JAKARTA – Di tengah derasnya arus Informasi, sering kali terdapat info yang menghasut. Karenanya, masyarakat diharapkan cerdas dan tidak mudah terprovokasi atau diadu domba dari informasi-informasi yang belum jelas kebenarannya.
Ketua Presidium Masyarakat Anti Fitnah Indonesia (Mafindo), Septiaji Eko Nugroho, mengatakan media informasi seperti media sosial seringkali memuat informasi yang belum valid hingga menimbulkan provokasi di masyarakat. Oleh karena itu, masyarakat harus pintar memilah.

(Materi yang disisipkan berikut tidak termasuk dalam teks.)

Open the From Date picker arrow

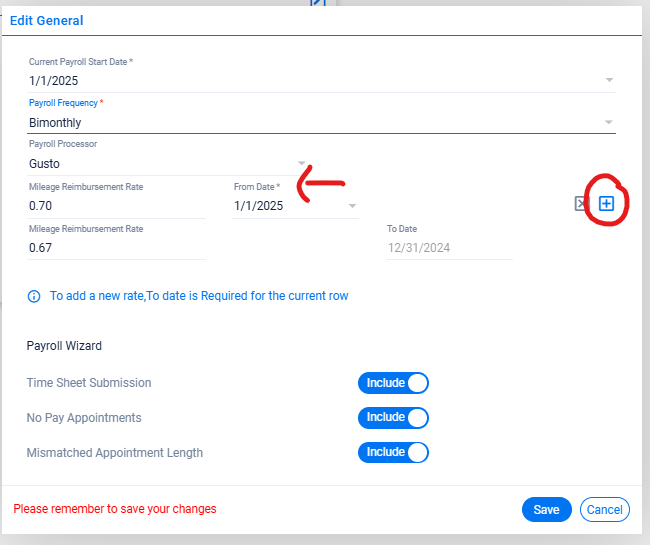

“Media informasi seperti media sosial memberi banyak sekali informasi yang sebetulnya informal atau belum valid. Ada beberapa yang positif tapi sebagian itu seringkali muncul tanpa ada verifikasi dan berpotensi meresahkan masyarakat, bahkan menyebabkan provokasi dan adu domba,” ujarnya di Jakarta, Kamis (9/7/2020).
Masyarakat harus memahami adanya provokasi yang bisa mengarah pada konflik sosial, sehingga dapat berakibat pada bentrokan fisik. Untuk itu, masyarakat harus bisa lebih berhati-hati memilih dan menyebarkan berita.
Oleh sebab itu, agar tidak mudah termakan hoax dan hasutan, masyarakat harus melakukan cross check. Bahkan apabila merasa bingung dengan informasi tersebut, maka perlu mencari tahu dari sumber-sumber yang valid.
“Situs abal-abal itu beritanya biasa disebarkan melalui media sosial dan grup WA. Kita tunggu dulu, kita cek dulu ke beberapa sumber yang lain, baru kita membuat kesimpulan,” kata dia.
Ia menjelaskan, media yang terdaftar di dewan pers bekerja berdasarkan kode etik jurnalistik dan diawasi. Karenanya lebih bisa dipercaya. Selain itu, Setiaji juga menyoroti media online, yang tidak seharusnya hanya mengutamakan kecepatan berita, namun mengabaikan akurasi.
“Jangan sampai karena persaingan antar media jadi cepat-cepatan bikin berita, tapi akurasi berita dikorbankan. Apalagi sampai menggunakan judul-judul yang clickbait, itu harus diperbaiki,” ujarnya.
Ia mengaku, pihaknya saat ini telah melakukan upaya-upaya penangkalan informasi keliru dan menghasut dengan melibatkan masyarakat. Disamping kerap mengadakan workshop dan seminar dengan menggandeng berbagai pihak.
Ia juga menyarankan perlunya kegiatan silaturahimi antara tokoh masyarakat atau tokoh agama yang ditengahi oleh pemerintah sebagai penyambung lidah.
“Di beberapa daerah ada kegiatan untuk menyambungkan lidah di antara masyarakat. Contoh di Purworejo menyelenggarakan kegiatan satu bulan sekali, di Klaten juga. Saya rasa ke depan harus diperbanyak kegiatan untuk saling mempertemukan suara-suara masyarakat, jadi kita bisa menyamakan persepsi untuk melawan informasi provokasi dan adu domba,” ujar dia.